Perhaps most moving of all, she recalls her mother as “a brilliant, five-foot-tall, brown woman with an accent,” before quickly adding, “As a child, I saw how the world sometimes treated my mother.”
Harris also said her early career as a prosecutor began with a difficult period in her adolescence when her friend, Wanda, confessed that she had been sexually abused by her stepfather.
Harris said she would later become a lawyer “to protect people like Wanda… everyone deserves safety, dignity and justice.”
Violent attack on President Trump
“We fight and we win” has become one of the slogans of Harris’ campaign and the convention, and the vice president launched a scathing attack on Thursday night.
In one of her most striking remarks, Harris called Trump a “clumsy man” but warned that “the consequences of putting Donald Trump back in the White House will be extremely serious.”
She spoke harshly about President Trump’s actions around January 6, 2021.
She called Trump’s false claims of election fraud an attempt to “squander votes,” adding that as the rioting continued, “politicians from Trump’s own party begged him to disperse the mob and send help, but Trump did the opposite.”
There were also implicit but clear criticisms of Trump, such as when he promised veterans that he would “never disparage their service and sacrifice,” and when he vowed to “put country before party and myself” and follow a “peaceful transition of power.”
Equally notable is Harris’ assertion that Trump would go even further if elected to a second term.
“Imagine Donald Trump without the guardrails,” she warned.
Enthusiasm but no change in policy towards Gaza
The issue of Israel and Palestine has so far been the most divisive among Democrats, who are eager to unite around Harris.
The protests there did not reach the scale or level of disruption that some had expected.
Harris addressed the issue passionately in her speech, but there were no notable changes to policy.
She said it was time to get the hostage deal done and launched into a forceful defense of Israel’s right to self-defense.
“The Israeli people must never again face the horror unleashed on October 7 by the terrorist organization called Hamas,” she said.
She then acknowledged that “what happened in Gaza” – more than 40,000 people killed, according to local health officials – was “devastating.”
She called the suffering “heartbreaking” and said she hoped the Palestinian people would one day be recognized with the right to “self-determination.”
It will be a frustrating response for activists who are most upset by the Biden administration’s support for Israeli Prime Minister Benjamin Netanyahu.
But Harris is betting that ultimately she will lose few votes on this point, and believes failing to defend Israel could make her election even worse.
Coming to the forefront on abortion and defending immigration
Many Democrats expect abortion to be a major issue in this year’s election, with Republicans countering that immigration is their party’s greatest weakness.
So it’s not surprising that Harris has leaned strongly toward the former and sought to mitigate the political dangers of the latter.
She pointed to some of the effects of the invalidation of Roe v.
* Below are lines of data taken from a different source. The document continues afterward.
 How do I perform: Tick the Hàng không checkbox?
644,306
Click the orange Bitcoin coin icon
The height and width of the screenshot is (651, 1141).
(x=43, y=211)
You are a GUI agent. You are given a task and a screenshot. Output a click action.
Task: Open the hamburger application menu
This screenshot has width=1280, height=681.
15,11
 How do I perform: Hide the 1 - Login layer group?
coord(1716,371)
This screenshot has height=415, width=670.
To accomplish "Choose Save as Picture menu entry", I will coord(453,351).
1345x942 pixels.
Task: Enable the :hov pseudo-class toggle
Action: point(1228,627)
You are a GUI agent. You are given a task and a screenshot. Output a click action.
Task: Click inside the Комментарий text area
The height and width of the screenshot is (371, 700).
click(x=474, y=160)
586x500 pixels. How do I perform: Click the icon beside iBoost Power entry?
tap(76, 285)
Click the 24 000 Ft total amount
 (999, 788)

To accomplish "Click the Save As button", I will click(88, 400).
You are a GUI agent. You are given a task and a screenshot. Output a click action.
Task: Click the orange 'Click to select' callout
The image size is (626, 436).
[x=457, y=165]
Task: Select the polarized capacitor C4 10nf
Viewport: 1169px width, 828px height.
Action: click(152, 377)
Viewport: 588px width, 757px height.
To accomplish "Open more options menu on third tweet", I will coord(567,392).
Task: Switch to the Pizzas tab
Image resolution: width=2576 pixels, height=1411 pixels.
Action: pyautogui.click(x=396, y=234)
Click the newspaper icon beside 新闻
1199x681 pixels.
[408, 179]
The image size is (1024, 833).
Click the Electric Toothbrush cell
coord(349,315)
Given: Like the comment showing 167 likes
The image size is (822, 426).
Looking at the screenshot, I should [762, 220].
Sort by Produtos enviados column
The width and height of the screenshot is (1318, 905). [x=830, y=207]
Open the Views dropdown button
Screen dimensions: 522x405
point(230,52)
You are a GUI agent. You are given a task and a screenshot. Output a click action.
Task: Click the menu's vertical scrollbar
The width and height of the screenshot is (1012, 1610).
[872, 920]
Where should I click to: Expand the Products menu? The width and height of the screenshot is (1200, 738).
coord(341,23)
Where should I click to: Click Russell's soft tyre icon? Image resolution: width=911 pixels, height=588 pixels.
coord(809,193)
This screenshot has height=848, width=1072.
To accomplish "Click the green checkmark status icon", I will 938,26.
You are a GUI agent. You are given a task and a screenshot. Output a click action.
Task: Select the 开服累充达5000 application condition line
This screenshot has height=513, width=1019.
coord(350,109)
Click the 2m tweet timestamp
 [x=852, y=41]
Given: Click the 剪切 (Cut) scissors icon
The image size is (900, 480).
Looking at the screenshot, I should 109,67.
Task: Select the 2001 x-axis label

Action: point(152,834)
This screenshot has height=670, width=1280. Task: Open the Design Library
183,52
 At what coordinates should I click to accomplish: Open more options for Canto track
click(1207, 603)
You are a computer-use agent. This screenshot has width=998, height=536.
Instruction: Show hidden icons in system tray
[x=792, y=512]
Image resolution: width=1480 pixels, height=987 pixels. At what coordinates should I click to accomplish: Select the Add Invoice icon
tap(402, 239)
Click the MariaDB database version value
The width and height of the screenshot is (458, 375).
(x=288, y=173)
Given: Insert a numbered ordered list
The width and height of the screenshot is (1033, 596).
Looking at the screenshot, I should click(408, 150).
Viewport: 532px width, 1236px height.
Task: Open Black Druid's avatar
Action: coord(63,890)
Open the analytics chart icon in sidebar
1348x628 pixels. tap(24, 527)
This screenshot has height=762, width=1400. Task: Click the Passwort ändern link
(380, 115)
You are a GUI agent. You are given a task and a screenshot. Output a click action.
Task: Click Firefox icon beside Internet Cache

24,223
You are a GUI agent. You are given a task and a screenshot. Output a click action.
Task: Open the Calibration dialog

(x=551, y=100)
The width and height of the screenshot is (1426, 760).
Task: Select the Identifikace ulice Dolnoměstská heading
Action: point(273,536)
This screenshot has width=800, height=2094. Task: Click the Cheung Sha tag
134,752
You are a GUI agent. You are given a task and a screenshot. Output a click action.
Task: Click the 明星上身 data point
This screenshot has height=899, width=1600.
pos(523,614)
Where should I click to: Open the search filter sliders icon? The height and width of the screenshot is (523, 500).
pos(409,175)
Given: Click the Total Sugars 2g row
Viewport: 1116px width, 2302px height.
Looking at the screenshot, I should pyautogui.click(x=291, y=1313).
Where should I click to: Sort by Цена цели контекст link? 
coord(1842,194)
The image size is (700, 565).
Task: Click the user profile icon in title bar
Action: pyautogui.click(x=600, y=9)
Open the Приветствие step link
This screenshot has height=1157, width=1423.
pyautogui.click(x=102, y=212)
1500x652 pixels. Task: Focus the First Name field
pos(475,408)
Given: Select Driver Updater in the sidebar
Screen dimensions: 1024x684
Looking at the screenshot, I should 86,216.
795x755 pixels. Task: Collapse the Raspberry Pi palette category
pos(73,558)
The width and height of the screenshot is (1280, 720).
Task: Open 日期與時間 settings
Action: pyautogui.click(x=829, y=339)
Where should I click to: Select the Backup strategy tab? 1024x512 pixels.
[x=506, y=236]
Wade and argued that a second term for Trump would allow the former president and his allies to “restrict access to birth control, ban medication abortions, and enact nationwide anti-abortion laws.”
On immigration, she noted that President Trump played a central role in blocking a proposed bipartisan border deal earlier this year.
She asserted that she recognizes the importance of border security and suggested there is a need to “reform our broken immigration system.”
Critics will say such a promise is hackneyed, and Republicans believe it will leave them politically vulnerable to Harris.
But she at least made her case forcefully and tried to push back against Trump.